= Written exercise =
Format every line of the listing below as a JSON list of strings, one string per line, leaving out blank lines.

= Data provided =
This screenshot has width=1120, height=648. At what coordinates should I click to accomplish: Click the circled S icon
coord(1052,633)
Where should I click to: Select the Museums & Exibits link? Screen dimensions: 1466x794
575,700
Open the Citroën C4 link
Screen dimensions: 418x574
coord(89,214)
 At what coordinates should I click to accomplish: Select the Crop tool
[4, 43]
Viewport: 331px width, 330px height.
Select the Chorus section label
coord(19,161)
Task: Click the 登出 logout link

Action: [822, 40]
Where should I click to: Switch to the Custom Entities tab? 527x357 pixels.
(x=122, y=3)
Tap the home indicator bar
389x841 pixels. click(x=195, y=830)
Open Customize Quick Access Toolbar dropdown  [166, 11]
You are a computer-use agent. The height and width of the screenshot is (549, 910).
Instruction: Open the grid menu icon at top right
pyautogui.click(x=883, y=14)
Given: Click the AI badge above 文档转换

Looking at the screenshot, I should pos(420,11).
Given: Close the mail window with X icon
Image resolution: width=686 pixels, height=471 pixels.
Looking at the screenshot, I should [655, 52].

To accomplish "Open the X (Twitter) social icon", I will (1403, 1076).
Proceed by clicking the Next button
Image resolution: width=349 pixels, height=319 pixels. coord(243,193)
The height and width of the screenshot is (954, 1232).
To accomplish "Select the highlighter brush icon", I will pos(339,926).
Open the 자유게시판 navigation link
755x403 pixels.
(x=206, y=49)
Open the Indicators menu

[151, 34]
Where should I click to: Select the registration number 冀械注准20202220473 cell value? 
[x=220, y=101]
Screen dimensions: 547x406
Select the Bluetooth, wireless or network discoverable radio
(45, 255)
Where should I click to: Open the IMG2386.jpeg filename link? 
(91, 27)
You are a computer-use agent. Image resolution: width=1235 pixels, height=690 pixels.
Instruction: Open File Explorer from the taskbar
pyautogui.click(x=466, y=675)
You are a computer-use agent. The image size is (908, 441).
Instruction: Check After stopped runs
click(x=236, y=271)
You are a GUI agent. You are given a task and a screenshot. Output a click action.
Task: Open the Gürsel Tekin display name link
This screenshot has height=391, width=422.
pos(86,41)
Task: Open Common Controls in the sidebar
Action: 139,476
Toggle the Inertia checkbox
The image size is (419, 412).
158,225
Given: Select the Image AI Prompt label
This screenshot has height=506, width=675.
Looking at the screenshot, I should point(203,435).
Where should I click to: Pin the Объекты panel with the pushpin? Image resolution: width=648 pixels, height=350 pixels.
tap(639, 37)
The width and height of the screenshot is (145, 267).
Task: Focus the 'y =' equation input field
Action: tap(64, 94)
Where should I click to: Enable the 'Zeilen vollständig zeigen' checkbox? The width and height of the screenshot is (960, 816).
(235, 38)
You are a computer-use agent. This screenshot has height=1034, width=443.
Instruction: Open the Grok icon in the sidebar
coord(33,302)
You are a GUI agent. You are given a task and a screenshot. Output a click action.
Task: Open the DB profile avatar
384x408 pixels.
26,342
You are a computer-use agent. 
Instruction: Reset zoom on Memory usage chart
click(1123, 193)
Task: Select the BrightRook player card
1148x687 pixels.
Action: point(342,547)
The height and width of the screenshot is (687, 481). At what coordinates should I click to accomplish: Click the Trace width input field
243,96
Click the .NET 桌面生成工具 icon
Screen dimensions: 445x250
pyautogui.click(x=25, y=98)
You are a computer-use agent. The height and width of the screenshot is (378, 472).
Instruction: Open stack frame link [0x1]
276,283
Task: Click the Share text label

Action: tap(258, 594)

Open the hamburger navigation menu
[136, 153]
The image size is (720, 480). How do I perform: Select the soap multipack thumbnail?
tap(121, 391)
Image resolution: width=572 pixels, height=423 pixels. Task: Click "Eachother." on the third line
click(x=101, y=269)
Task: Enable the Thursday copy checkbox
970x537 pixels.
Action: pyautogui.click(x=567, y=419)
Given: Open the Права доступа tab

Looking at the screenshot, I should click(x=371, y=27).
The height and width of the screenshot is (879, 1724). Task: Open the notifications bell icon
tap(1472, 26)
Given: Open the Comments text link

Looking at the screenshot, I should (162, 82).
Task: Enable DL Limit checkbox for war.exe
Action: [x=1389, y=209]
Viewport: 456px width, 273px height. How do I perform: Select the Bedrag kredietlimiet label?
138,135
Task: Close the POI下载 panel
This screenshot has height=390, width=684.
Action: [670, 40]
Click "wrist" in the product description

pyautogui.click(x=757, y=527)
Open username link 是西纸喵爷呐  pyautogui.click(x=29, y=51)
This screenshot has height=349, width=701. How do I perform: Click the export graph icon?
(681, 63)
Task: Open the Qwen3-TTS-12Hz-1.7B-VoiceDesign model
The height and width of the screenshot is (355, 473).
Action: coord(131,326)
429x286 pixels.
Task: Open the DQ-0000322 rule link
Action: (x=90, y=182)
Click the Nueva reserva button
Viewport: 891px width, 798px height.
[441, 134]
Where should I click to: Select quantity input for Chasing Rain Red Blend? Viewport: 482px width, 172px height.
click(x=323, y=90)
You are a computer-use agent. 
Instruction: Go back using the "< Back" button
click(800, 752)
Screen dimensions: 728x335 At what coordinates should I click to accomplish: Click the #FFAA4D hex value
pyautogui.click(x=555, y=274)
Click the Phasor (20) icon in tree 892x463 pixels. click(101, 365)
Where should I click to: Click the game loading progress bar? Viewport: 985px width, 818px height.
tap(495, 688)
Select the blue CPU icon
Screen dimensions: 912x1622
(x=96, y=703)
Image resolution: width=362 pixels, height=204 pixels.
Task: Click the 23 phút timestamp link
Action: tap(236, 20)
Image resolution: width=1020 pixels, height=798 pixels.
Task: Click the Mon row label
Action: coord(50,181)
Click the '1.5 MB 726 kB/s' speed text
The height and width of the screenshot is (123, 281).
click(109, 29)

= Exercise output =
[
  "This screenshot has width=1120, height=648. At what coordinates should I click to accomplish: Click the circled S icon",
  "coord(1052,633)",
  "Where should I click to: Select the Museums & Exibits link? Screen dimensions: 1466x794",
  "575,700",
  "Open the Citroën C4 link",
  "Screen dimensions: 418x574",
  "coord(89,214)",
  " At what coordinates should I click to accomplish: Select the Crop tool",
  "[4, 43]",
  "Viewport: 331px width, 330px height.",
  "Select the Chorus section label",
  "coord(19,161)",
  "Task: Click the 登出 logout link",
  "Action: [822, 40]",
  "Where should I click to: Switch to the Custom Entities tab? 527x357 pixels.",
  "(x=122, y=3)",
  "Tap the home indicator bar",
  "389x841 pixels. click(x=195, y=830)",
  "Open Customize Quick Access Toolbar dropdown  [166, 11]",
  "You are a computer-use agent. The height and width of the screenshot is (549, 910).",
  "Instruction: Open the grid menu icon at top right",
  "pyautogui.click(x=883, y=14)",
  "Given: Click the AI badge above 文档转换",
  "Looking at the screenshot, I should pos(420,11).",
  "Given: Close the mail window with X icon",
  "Image resolution: width=686 pixels, height=471 pixels.",
  "Looking at the screenshot, I should [655, 52].",
  "To accomplish \"Open the X (Twitter) social icon\", I will (1403, 1076).",
  "Proceed by clicking the Next button",
  "Image resolution: width=349 pixels, height=319 pixels. coord(243,193)",
  "The height and width of the screenshot is (954, 1232).",
  "To accomplish \"Select the highlighter brush icon\", I will pos(339,926).",
  "Open the 자유게시판 navigation link",
  "755x403 pixels.",
  "(x=206, y=49)",
  "Open the Indicators menu",
  "[151, 34]",
  "Where should I click to: Select the registration number 冀械注准20202220473 cell value? ",
  "[x=220, y=101]",
  "Screen dimensions: 547x406",
  "Select the Bluetooth, wireless or network discoverable radio",
  "(45, 255)",
  "Where should I click to: Open the IMG2386.jpeg filename link? ",
  "(91, 27)",
  "You are a computer-use agent. Image resolution: width=1235 pixels, height=690 pixels.",
  "Instruction: Open File Explorer from the taskbar",
  "pyautogui.click(x=466, y=675)",
  "You are a computer-use agent. The image size is (908, 441).",
  "Instruction: Check After stopped runs",
  "click(x=236, y=271)",
  "You are a GUI agent. You are given a task and a screenshot. Output a click action.",
  "Task: Open the Gürsel Tekin display name link",
  "This screenshot has height=391, width=422.",
  "pos(86,41)",
  "Task: Open Common Controls in the sidebar",
  "Action: 139,476",
  "Toggle the Inertia checkbox",
  "The image size is (419, 412).",
  "158,225",
  "Given: Select the Image AI Prompt label",
  "This screenshot has height=506, width=675.",
  "Looking at the screenshot, I should point(203,435).",
  "Where should I click to: Pin the Объекты panel with the pushpin? Image resolution: width=648 pixels, height=350 pixels.",
  "tap(639, 37)",
  "The width and height of the screenshot is (145, 267).",
  "Task: Focus the 'y =' equation input field",
  "Action: tap(64, 94)",
  "Where should I click to: Enable the 'Zeilen vollständig zeigen' checkbox? The width and height of the screenshot is (960, 816).",
  "(235, 38)",
  "You are a computer-use agent. This screenshot has height=1034, width=443.",
  "Instruction: Open the Grok icon in the sidebar",
  "coord(33,302)",
  "You are a GUI agent. You are given a task and a screenshot. Output a click action.",
  "Task: Open the DB profile avatar",
  "384x408 pixels.",
  "26,342",
  "You are a computer-use agent. ",
  "Instruction: Reset zoom on Memory usage chart",
  "click(1123, 193)",
  "Task: Select the BrightRook player card",
  "1148x687 pixels.",
  "Action: point(342,547)",
  "The height and width of the screenshot is (687, 481). At what coordinates should I click to accomplish: Click the Trace width input field",
  "243,96",
  "Click the .NET 桌面生成工具 icon",
  "Screen dimensions: 445x250",
  "pyautogui.click(x=25, y=98)",
  "You are a computer-use agent. The height and width of the screenshot is (378, 472).",
  "Instruction: Open stack frame link [0x1]",
  "276,283",
  "Task: Click the Share text label",
  "Action: tap(258, 594)",
  "Open the hamburger navigation menu",
  "[136, 153]",
  "The image size is (720, 480). How do I perform: Select the soap multipack thumbnail?",
  "tap(121, 391)",
  "Image resolution: width=572 pixels, height=423 pixels. Task: Click \"Eachother.\" on the third line",
  "click(x=101, y=269)",
  "Task: Enable the Thursday copy checkbox",
  "970x537 pixels.",
  "Action: pyautogui.click(x=567, y=419)",
  "Given: Open the Права доступа tab",
  "Looking at the screenshot, I should click(x=371, y=27).",
  "The height and width of the screenshot is (879, 1724). Task: Open the notifications bell icon",
  "tap(1472, 26)",
  "Given: Open the Comments text link",
  "Looking at the screenshot, I should (162, 82).",
  "Task: Enable DL Limit checkbox for war.exe",
  "Action: [x=1389, y=209]",
  "Viewport: 456px width, 273px height. How do I perform: Select the Bedrag kredietlimiet label?",
  "138,135",
  "Task: Close the POI下载 panel",
  "This screenshot has height=390, width=684.",
  "Action: [670, 40]",
  "Click \"wrist\" in the product description",
  "pyautogui.click(x=757, y=527)",
  "Open username link 是西纸喵爷呐  pyautogui.click(x=29, y=51)",
  "This screenshot has height=349, width=701. How do I perform: Click the export graph icon?",
  "(681, 63)",
  "Task: Open the Qwen3-TTS-12Hz-1.7B-VoiceDesign model",
  "The height and width of the screenshot is (355, 473).",
  "Action: coord(131,326)",
  "429x286 pixels.",
  "Task: Open the DQ-0000322 rule link",
  "Action: (x=90, y=182)",
  "Click the Nueva reserva button",
  "Viewport: 891px width, 798px height.",
  "[441, 134]",
  "Where should I click to: Select quantity input for Chasing Rain Red Blend? Viewport: 482px width, 172px height.",
  "click(x=323, y=90)",
  "You are a computer-use agent. ",
  "Instruction: Go back using the \"< Back\" button",
  "click(800, 752)",
  "Screen dimensions: 728x335 At what coordinates should I click to accomplish: Click the #FFAA4D hex value",
  "pyautogui.click(x=555, y=274)",
  "Click the Phasor (20) icon in tree 892x463 pixels. click(101, 365)",
  "Where should I click to: Click the game loading progress bar? Viewport: 985px width, 818px height.",
  "tap(495, 688)",
  "Select the blue CPU icon",
  "Screen dimensions: 912x1622",
  "(x=96, y=703)",
  "Image resolution: width=362 pixels, height=204 pixels.",
  "Task: Click the 23 phút timestamp link",
  "Action: tap(236, 20)",
  "Image resolution: width=1020 pixels, height=798 pixels.",
  "Task: Click the Mon row label",
  "Action: coord(50,181)",
  "Click the '1.5 MB 726 kB/s' speed text",
  "The height and width of the screenshot is (123, 281).",
  "click(109, 29)"
]